Task data section start

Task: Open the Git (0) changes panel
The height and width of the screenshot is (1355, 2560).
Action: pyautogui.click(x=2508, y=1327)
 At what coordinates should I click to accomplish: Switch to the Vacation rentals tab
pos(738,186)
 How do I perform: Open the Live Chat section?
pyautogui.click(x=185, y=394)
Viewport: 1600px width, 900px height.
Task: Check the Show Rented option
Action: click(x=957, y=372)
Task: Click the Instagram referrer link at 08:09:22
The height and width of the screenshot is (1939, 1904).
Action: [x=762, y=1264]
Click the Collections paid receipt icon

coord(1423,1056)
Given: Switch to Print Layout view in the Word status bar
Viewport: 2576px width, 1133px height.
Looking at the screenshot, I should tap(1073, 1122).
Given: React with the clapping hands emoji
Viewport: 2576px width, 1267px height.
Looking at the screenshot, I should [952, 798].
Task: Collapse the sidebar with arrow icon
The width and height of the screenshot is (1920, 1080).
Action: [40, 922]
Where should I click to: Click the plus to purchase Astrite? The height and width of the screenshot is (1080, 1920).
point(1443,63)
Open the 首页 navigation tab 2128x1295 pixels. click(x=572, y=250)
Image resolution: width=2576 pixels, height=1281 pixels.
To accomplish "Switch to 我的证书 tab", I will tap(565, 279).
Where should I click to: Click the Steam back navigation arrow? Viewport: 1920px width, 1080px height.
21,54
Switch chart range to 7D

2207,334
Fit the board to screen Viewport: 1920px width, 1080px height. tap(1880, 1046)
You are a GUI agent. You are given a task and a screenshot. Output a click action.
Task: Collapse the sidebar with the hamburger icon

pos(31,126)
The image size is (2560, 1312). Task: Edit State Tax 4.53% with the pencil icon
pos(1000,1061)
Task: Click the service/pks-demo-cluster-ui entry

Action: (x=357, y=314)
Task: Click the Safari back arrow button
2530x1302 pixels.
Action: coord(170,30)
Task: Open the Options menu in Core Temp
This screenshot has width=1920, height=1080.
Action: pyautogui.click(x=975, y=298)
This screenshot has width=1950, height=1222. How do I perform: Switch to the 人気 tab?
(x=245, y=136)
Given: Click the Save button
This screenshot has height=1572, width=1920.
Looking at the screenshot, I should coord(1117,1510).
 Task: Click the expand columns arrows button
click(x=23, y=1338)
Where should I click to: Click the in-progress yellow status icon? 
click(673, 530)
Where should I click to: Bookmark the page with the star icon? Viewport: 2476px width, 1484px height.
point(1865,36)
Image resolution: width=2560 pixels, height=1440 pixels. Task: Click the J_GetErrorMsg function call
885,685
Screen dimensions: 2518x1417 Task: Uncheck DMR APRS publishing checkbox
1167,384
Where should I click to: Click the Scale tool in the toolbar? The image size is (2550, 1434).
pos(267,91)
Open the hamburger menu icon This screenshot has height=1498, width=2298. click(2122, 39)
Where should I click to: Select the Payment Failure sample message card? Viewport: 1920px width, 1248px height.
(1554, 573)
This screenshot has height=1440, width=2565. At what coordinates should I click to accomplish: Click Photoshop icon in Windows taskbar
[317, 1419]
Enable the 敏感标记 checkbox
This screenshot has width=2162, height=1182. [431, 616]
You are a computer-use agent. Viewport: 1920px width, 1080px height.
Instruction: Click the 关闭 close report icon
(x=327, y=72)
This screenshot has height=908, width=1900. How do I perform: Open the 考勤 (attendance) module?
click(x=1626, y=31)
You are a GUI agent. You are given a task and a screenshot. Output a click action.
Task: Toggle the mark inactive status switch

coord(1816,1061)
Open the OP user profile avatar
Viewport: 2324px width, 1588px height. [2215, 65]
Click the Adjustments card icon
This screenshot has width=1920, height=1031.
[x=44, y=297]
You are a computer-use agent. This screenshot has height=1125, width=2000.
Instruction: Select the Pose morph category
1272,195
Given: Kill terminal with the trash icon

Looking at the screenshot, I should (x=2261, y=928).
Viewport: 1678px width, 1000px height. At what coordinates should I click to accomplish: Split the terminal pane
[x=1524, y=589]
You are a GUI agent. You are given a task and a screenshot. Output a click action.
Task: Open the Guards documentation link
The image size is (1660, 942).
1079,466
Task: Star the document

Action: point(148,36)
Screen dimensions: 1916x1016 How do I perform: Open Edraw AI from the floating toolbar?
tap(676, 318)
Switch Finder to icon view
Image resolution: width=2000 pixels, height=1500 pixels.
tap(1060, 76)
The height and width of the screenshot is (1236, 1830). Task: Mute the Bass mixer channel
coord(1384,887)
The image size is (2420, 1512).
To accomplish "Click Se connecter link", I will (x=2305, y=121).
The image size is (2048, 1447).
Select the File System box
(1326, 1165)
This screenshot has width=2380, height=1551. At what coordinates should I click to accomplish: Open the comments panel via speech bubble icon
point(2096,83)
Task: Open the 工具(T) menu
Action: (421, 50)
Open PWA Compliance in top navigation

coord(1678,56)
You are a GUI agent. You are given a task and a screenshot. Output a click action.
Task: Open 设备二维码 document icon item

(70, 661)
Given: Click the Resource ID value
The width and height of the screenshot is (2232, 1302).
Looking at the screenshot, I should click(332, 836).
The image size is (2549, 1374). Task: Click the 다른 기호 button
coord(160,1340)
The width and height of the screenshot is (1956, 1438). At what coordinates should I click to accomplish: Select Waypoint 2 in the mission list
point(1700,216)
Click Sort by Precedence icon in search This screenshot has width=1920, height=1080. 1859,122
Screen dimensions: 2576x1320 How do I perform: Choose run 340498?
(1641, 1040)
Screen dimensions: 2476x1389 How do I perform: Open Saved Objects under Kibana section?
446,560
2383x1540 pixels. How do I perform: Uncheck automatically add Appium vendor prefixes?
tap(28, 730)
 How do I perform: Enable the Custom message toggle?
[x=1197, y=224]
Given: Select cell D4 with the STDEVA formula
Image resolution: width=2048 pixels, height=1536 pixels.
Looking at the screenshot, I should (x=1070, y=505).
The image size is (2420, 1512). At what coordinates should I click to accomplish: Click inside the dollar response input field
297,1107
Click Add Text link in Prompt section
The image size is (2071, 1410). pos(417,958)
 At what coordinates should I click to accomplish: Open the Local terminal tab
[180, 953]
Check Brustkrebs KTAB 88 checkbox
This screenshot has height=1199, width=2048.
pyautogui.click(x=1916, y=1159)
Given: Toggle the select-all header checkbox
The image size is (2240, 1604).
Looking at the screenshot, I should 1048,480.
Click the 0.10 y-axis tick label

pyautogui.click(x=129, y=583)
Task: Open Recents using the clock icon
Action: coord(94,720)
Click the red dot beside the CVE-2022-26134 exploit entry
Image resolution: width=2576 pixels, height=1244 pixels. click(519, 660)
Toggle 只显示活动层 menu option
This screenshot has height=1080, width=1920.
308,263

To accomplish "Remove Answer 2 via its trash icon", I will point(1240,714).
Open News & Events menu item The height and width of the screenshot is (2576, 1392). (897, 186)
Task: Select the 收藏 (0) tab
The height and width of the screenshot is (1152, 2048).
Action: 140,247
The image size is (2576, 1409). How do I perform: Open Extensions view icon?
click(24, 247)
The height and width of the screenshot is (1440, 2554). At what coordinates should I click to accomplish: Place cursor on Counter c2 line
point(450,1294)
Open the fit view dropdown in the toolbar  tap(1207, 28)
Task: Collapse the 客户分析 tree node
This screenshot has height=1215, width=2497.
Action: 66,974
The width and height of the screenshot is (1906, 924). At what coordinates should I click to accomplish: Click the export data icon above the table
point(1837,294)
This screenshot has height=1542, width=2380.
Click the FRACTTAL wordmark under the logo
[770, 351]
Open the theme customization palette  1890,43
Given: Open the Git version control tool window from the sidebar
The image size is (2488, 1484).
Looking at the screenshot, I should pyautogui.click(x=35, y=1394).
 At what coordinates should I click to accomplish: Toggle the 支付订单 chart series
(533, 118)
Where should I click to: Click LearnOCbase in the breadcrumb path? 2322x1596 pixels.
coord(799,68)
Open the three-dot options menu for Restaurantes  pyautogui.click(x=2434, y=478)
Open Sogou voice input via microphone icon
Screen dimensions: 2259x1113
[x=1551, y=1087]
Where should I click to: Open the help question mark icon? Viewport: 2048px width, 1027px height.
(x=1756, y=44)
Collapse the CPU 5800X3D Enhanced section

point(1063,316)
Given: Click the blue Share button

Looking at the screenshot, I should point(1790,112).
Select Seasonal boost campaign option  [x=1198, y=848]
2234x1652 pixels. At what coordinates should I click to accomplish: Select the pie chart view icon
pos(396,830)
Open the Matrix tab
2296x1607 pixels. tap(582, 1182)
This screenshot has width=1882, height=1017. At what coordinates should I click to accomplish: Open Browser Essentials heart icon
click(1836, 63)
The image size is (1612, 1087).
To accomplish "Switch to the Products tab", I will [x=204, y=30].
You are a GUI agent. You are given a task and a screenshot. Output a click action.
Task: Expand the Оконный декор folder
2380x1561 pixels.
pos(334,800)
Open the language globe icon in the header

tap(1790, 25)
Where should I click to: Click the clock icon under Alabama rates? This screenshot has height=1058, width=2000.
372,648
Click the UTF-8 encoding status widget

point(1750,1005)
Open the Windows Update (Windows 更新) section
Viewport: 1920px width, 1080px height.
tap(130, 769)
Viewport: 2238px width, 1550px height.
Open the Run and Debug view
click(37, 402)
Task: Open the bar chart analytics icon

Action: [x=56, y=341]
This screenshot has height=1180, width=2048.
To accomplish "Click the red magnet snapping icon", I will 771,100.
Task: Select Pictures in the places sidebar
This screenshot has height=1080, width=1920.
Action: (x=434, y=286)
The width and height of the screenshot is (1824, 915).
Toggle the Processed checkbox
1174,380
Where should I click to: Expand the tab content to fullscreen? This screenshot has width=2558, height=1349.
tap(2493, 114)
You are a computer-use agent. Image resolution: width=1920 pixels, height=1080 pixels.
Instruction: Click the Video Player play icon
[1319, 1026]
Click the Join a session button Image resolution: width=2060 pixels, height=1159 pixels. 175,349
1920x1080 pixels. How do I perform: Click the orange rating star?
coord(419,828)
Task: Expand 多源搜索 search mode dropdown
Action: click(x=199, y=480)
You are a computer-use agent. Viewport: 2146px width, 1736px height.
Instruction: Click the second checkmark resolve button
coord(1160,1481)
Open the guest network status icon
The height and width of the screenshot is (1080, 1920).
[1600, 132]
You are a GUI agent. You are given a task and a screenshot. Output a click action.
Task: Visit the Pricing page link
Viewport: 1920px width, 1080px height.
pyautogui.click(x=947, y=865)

Task data section end

→ **What to produce**: Within the listing above, find every line containing the string "will" and return it.

→ **Solved problem**:
To accomplish "Switch to 我的证书 tab", I will tap(565, 279).
To accomplish "Click Se connecter link", I will (x=2305, y=121).
To accomplish "Remove Answer 2 via its trash icon", I will point(1240,714).
To accomplish "Switch to the Products tab", I will [x=204, y=30].
To accomplish "Click the red magnet snapping icon", I will 771,100.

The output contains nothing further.